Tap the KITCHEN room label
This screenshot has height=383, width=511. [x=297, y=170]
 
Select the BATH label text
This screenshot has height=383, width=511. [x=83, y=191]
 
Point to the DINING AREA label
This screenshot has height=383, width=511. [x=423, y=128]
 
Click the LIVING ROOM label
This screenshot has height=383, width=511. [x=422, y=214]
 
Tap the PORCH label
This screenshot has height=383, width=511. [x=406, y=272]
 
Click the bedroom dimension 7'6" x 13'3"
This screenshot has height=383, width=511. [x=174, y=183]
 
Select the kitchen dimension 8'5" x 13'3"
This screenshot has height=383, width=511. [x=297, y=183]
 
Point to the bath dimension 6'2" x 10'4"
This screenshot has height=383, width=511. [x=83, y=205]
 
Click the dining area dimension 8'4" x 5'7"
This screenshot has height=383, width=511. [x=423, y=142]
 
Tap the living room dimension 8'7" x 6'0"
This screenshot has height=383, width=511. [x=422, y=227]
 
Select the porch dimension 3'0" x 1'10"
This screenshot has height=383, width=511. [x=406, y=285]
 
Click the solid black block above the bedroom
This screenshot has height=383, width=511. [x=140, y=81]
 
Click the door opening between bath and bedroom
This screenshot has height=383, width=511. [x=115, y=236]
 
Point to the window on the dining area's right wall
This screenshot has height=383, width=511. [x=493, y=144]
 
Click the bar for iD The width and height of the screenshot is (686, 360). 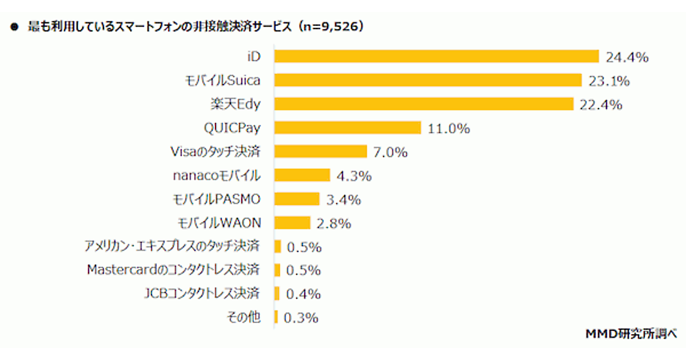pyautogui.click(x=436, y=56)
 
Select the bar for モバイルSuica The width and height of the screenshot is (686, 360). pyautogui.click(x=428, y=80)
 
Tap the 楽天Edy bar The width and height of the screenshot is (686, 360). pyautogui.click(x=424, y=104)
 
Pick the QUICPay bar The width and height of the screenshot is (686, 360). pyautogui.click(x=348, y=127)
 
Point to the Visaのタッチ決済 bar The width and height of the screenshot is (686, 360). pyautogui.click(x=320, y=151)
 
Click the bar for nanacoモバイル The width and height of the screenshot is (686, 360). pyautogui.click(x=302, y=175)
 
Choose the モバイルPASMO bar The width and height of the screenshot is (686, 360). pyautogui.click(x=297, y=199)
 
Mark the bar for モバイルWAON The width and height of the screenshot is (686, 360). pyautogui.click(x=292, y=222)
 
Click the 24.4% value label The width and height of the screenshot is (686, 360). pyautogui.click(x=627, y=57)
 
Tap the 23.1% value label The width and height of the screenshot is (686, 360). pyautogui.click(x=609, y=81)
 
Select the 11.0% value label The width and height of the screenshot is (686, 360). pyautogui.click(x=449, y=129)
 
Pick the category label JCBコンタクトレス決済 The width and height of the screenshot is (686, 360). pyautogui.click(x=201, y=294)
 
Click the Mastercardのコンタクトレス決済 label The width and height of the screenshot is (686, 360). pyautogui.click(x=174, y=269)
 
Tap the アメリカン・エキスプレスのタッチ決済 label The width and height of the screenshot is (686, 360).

* * *

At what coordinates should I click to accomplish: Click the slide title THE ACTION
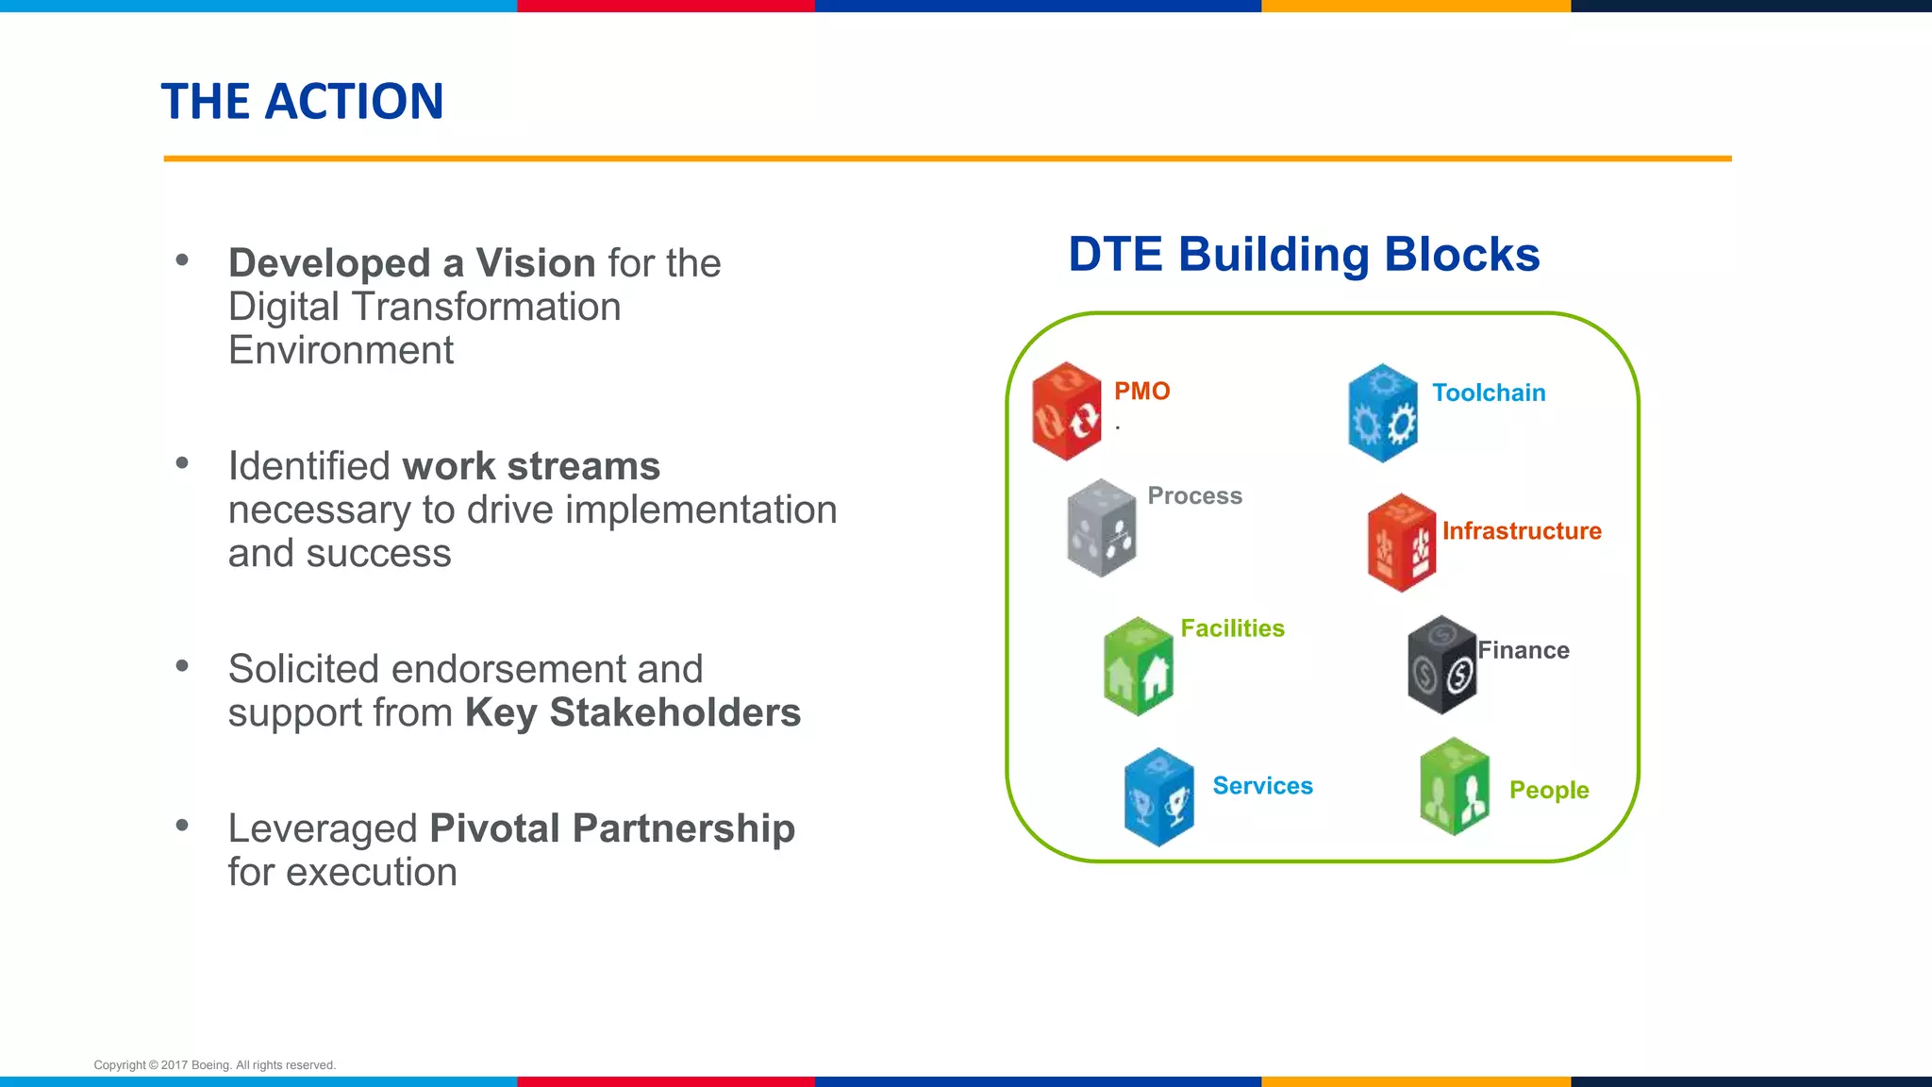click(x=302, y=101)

* * *

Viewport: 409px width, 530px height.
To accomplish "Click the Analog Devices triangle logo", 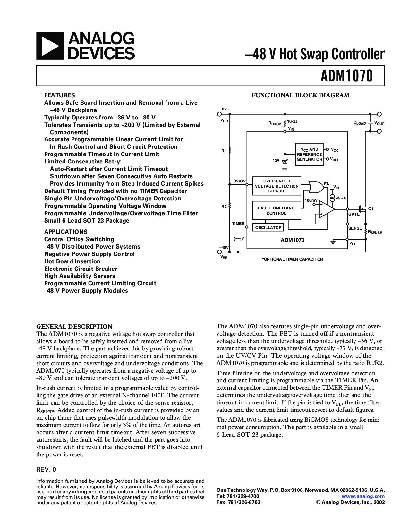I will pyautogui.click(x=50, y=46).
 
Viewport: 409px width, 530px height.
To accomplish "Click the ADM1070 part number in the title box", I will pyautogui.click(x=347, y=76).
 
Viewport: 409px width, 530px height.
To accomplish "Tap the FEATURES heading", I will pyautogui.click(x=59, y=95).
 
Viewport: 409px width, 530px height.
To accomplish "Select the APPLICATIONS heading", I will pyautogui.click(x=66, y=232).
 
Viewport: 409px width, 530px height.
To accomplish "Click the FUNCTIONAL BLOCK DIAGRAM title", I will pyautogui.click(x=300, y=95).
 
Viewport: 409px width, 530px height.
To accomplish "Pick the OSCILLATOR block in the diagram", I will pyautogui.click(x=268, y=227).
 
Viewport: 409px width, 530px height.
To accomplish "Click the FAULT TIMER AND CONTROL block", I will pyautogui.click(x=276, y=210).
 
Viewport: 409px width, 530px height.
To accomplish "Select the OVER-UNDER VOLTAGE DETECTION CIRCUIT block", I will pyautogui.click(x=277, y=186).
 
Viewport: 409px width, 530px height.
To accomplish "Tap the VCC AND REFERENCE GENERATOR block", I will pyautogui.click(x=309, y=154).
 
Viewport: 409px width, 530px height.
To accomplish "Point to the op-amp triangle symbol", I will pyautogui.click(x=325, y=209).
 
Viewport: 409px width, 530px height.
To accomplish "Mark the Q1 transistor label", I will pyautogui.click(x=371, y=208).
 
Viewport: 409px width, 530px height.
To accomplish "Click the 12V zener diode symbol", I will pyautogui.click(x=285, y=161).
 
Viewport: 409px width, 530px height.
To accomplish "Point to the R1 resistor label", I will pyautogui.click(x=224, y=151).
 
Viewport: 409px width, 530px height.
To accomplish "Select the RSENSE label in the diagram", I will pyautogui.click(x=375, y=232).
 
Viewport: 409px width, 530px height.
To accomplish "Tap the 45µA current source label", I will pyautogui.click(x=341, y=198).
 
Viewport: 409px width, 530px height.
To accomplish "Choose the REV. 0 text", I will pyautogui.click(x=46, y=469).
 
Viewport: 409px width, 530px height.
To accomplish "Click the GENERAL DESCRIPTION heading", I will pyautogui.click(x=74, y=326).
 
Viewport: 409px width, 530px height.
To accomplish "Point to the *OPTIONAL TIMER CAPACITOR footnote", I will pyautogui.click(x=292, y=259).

Task prompt = Render the stretch from the line containing "Tap the KITCHEN room label" through the line containing "This screenshot has height=383, width=511. [x=406, y=272]", both included, as a Markdown table with the columns Row and Line text. Number each line in order and leave out blank lines.

Finished task =
| Row | Line text |
|---|---|
| 1 | Tap the KITCHEN room label |
| 2 | This screenshot has height=383, width=511. [x=297, y=170] |
| 3 | Select the BATH label text |
| 4 | This screenshot has height=383, width=511. [x=83, y=191] |
| 5 | Point to the DINING AREA label |
| 6 | This screenshot has height=383, width=511. [x=423, y=128] |
| 7 | Click the LIVING ROOM label |
| 8 | This screenshot has height=383, width=511. [x=422, y=214] |
| 9 | Tap the PORCH label |
| 10 | This screenshot has height=383, width=511. [x=406, y=272] |